__OBJETIVO DO EXERCÍCIO__. Copie, do trecho sobre os embargos de declaração, a parte que começa em "E.Dcl. - 143882" e termina em "a prestação jurisdicional.".

__TRECHO SELECIONADO__.
━━━━━━━━

E.Dcl. - 143882 - Sessão: 12/03/2015 às 17:00

RELATÓRIO

JULIANA BRIZOLA opõe embargos de declaração (fls. 504-506) perante o acórdão das fls. 498-501, aos fundamentos de que houve (1) omissão, ao não constar no aresto a declaração de voto do julgador revisor que fez coro com a tese fundamental de defesa e, (2) contradição, uma vez que a prestadora de contas não teria se valido das regras constantes na Resolução TSE n. 23.406/2014, mas sim unicamente do disposto nos arts. 29, §§ 3° e 4° da Lei n. 9.504/1997.

Sustenta ser necessário o acolhimento, de modo que sejam analisados adequadamente todos os fundamentos de fato e de direito elencados na peça recursal, entregando-se, assim, de maneira completa, a prestação jurisdicional.

É o relatório.

 

VOTOS

Desa. Federal Maria de Fátima Freitas Labarrère:

A irresignação é tempestiva e pode ser conhecida.

Os embargos de declaração servem para afastar omissão, obscuridade, dúvida ou contradição que emergem do acórdão, situando a matéria no âmbito deste Tribunal, nos termos do artigo 275, I e II, do Código Eleitoral.

Dispõe o aludido comando:

Art. 275. São admissíveis embargos de declaração:

I - quando há no acórdão obscuridade, dúvida ou contradição;

II - quando for omitido ponto sobre que devia pronunciar-se o Tribunal.

━━━━━━━━

__CONTEÚDO DOS REGISTROS__.
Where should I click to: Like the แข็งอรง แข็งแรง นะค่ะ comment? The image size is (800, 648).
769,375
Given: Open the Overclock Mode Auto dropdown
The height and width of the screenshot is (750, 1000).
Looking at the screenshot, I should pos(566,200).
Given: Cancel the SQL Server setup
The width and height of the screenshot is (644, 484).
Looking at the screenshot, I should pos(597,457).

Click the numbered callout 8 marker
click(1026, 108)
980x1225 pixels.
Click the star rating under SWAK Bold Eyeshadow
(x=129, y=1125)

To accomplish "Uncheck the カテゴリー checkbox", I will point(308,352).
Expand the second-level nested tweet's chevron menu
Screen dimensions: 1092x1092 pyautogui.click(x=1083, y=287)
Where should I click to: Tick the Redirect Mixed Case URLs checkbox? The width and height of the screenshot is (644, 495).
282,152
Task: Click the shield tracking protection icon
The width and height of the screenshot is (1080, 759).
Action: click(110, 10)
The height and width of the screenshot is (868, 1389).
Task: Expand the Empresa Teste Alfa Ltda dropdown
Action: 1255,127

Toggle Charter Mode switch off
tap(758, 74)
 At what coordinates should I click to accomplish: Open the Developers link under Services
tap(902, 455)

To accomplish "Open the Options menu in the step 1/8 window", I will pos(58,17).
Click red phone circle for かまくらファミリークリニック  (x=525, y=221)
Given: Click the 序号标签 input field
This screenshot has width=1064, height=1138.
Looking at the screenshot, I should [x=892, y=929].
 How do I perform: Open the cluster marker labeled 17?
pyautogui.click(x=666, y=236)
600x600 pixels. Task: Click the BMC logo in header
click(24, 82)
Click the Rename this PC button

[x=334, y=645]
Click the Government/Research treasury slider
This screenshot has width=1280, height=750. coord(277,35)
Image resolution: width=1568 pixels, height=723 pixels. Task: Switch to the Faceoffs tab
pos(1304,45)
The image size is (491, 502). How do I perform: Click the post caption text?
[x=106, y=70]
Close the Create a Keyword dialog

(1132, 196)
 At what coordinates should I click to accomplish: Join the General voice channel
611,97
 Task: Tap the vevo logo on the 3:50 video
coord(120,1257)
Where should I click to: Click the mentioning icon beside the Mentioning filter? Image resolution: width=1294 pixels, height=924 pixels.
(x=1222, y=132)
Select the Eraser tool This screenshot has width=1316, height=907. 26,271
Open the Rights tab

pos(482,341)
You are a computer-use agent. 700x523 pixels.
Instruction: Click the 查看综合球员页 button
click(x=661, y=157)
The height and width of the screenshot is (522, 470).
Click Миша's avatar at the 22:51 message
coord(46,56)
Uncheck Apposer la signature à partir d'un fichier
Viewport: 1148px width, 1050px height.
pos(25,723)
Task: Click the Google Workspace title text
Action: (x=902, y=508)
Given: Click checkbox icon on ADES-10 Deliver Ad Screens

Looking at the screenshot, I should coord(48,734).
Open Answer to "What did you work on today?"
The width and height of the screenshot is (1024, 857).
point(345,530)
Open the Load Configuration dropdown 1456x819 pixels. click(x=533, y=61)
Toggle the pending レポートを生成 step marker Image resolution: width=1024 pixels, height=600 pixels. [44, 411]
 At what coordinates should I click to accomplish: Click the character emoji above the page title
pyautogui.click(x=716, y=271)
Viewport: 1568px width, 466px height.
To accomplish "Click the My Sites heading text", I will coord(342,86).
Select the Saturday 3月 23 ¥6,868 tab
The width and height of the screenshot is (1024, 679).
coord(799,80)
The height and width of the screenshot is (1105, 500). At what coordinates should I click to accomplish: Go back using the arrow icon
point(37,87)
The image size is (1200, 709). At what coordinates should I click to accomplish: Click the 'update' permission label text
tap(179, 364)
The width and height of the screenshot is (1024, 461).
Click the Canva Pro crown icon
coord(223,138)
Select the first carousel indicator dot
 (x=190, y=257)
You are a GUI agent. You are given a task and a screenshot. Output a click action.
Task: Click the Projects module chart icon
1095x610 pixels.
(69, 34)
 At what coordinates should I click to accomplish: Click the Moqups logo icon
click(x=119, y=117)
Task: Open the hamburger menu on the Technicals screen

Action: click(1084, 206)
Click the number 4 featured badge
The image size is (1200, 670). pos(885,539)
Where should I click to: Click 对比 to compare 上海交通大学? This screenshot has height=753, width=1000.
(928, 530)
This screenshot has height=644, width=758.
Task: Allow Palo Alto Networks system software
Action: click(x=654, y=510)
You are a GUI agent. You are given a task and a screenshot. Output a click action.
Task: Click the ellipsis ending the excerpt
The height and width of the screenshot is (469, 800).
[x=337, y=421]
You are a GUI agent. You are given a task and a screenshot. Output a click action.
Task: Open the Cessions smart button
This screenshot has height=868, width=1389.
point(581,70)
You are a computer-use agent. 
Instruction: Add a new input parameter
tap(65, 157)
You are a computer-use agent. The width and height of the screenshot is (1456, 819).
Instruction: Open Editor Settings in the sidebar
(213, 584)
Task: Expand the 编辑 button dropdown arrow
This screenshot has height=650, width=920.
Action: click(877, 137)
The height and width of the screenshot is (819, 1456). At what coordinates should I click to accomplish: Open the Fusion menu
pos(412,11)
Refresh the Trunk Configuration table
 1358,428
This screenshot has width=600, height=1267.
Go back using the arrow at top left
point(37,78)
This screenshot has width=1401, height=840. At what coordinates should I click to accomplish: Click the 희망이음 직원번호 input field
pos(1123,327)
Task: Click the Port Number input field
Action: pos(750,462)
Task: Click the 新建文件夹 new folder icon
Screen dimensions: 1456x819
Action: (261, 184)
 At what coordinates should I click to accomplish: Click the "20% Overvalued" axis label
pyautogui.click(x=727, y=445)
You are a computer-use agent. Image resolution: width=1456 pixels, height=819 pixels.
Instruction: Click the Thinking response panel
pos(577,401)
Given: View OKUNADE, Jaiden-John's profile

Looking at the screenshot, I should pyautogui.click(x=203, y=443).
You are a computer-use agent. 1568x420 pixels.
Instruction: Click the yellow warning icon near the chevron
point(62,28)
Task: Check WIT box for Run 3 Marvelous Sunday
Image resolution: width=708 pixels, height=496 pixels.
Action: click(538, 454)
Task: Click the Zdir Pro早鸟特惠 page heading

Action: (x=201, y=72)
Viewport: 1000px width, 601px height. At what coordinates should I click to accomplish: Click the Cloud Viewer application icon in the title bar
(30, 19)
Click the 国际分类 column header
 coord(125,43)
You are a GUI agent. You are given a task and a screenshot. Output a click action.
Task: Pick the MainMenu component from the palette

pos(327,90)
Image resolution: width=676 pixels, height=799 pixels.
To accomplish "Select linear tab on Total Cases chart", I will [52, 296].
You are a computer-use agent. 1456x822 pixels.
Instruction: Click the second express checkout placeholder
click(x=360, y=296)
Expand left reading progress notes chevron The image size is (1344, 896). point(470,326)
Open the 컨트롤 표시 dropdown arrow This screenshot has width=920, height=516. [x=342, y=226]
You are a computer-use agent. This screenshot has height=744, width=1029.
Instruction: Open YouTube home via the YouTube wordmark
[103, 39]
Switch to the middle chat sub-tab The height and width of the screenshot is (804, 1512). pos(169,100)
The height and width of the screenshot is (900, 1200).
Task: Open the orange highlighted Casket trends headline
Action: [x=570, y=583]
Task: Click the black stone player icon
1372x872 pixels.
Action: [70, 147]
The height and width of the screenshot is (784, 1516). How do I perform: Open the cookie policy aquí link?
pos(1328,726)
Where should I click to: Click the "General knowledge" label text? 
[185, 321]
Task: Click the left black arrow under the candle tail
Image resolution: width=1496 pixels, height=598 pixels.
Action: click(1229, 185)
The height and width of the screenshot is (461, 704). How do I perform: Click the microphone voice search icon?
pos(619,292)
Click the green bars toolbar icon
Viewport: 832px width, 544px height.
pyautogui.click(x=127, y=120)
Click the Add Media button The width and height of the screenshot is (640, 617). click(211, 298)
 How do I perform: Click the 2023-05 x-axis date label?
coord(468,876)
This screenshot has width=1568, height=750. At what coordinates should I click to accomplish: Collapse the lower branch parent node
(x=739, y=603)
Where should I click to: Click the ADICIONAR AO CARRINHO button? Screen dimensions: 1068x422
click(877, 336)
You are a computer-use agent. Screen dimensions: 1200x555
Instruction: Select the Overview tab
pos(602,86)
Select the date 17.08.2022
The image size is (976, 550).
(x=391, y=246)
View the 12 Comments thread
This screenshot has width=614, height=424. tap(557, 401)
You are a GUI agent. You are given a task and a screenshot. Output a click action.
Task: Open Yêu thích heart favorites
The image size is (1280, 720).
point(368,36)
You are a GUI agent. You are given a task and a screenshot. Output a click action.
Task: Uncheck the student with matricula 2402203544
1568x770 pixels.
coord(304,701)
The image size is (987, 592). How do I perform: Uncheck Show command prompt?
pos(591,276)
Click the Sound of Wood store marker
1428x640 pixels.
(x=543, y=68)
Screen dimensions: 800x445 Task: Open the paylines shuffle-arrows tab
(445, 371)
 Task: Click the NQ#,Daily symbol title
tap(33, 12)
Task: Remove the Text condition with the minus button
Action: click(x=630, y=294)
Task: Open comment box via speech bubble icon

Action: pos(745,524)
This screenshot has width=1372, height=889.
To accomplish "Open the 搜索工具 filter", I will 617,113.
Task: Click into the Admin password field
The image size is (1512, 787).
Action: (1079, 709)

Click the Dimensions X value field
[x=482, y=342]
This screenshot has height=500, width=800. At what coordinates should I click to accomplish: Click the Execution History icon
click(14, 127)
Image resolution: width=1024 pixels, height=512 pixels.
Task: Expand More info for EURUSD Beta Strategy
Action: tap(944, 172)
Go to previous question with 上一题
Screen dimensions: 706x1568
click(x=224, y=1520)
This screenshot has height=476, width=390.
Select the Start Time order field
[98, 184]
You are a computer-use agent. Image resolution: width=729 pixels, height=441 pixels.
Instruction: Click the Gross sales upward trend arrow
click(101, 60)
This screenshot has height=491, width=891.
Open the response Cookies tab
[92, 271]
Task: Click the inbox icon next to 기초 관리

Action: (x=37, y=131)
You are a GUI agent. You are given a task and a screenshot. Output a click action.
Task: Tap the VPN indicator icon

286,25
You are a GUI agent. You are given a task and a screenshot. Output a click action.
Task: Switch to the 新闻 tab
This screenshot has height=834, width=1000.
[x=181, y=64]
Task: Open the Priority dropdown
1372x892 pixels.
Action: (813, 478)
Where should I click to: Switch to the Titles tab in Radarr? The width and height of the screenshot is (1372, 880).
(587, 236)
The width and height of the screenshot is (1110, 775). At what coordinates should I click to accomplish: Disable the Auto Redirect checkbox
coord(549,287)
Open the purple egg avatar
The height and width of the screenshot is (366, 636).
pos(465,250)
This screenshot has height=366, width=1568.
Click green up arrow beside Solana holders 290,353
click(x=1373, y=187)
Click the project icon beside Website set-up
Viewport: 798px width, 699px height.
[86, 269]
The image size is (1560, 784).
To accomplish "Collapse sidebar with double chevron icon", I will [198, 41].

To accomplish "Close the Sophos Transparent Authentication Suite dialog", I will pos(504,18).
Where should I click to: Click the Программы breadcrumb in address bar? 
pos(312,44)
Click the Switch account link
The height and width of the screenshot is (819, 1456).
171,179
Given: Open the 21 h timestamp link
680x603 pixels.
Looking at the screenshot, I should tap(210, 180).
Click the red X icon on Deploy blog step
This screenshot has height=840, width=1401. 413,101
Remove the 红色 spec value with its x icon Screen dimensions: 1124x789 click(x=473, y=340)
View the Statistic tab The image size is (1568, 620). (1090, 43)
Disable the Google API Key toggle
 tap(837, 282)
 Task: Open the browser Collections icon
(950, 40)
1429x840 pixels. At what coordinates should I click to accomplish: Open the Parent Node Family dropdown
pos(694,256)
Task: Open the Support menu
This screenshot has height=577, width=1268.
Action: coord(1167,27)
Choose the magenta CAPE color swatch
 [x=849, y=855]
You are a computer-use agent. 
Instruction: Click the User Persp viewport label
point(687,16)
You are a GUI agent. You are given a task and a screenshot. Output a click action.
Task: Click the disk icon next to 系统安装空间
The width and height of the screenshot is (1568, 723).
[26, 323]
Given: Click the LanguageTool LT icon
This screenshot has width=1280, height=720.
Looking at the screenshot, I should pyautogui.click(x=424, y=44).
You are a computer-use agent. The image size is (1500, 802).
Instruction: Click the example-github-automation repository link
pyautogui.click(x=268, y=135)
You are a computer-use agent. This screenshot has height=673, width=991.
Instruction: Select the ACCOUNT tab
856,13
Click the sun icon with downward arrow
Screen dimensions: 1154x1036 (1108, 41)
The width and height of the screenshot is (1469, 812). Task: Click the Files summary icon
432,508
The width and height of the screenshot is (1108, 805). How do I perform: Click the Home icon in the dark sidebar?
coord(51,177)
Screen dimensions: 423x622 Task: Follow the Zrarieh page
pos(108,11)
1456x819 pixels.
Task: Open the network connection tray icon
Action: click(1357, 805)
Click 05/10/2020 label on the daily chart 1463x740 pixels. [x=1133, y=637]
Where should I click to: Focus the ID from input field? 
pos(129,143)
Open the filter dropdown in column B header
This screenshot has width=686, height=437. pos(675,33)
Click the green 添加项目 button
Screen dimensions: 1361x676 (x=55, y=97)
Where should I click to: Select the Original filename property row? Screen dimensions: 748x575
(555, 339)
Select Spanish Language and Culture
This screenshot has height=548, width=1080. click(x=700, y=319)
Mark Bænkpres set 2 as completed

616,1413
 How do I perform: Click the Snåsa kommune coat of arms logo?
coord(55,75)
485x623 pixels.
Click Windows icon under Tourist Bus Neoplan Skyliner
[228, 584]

━━━━━━━━

__RESULTADO CORRETO__.
E.Dcl. - 143882 - Sessão: 12/03/2015 às 17:00

RELATÓRIO

JULIANA BRIZOLA opõe embargos de declaração (fls. 504-506) perante o acórdão das fls. 498-501, aos fundamentos de que houve (1) omissão, ao não constar no aresto a declaração de voto do julgador revisor que fez coro com a tese fundamental de defesa e, (2) contradição, uma vez que a prestadora de contas não teria se valido das regras constantes na Resolução TSE n. 23.406/2014, mas sim unicamente do disposto nos arts. 29, §§ 3° e 4° da Lei n. 9.504/1997.

Sustenta ser necessário o acolhimento, de modo que sejam analisados adequadamente todos os fundamentos de fato e de direito elencados na peça recursal, entregando-se, assim, de maneira completa, a prestação jurisdicional.